=== Task material ===

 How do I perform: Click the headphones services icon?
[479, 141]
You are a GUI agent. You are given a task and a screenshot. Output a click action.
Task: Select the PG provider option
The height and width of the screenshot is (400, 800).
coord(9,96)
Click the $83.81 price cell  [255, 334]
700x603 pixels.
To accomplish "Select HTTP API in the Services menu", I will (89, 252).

===
=== Task material ===

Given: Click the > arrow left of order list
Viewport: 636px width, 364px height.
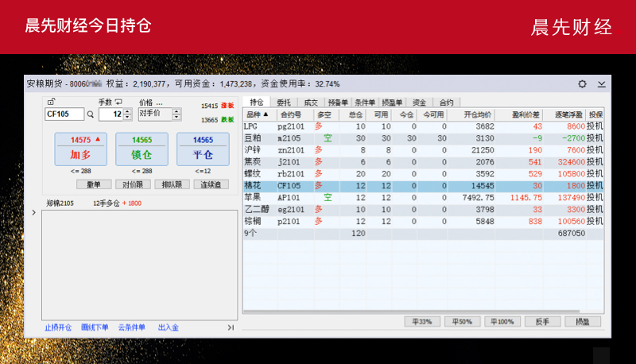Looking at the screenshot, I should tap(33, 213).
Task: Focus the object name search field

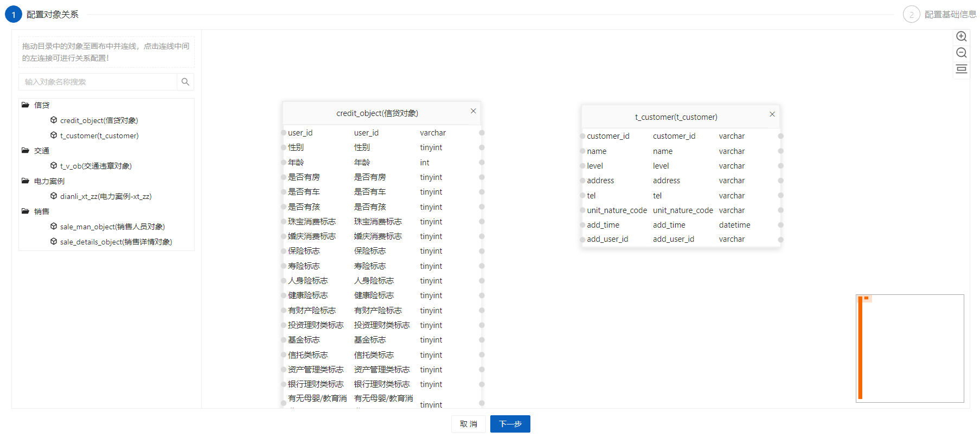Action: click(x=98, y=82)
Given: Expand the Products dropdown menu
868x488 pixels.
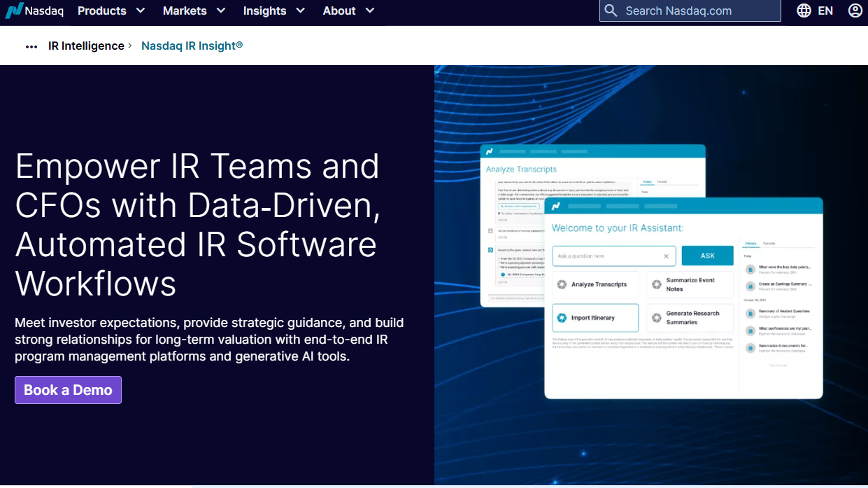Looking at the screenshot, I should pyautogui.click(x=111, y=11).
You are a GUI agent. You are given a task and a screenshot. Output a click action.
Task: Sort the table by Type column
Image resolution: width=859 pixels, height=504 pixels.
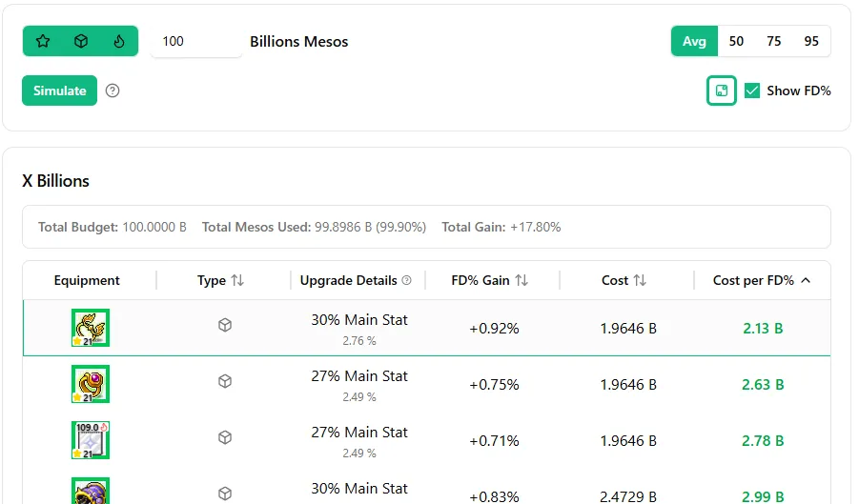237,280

===

**Action item**: Copy each line of the records above that carries the word "Select".

**Reply to the task**:
Task: Select the PG provider option
To accomplish "Select HTTP API in the Services menu", I will (89, 252).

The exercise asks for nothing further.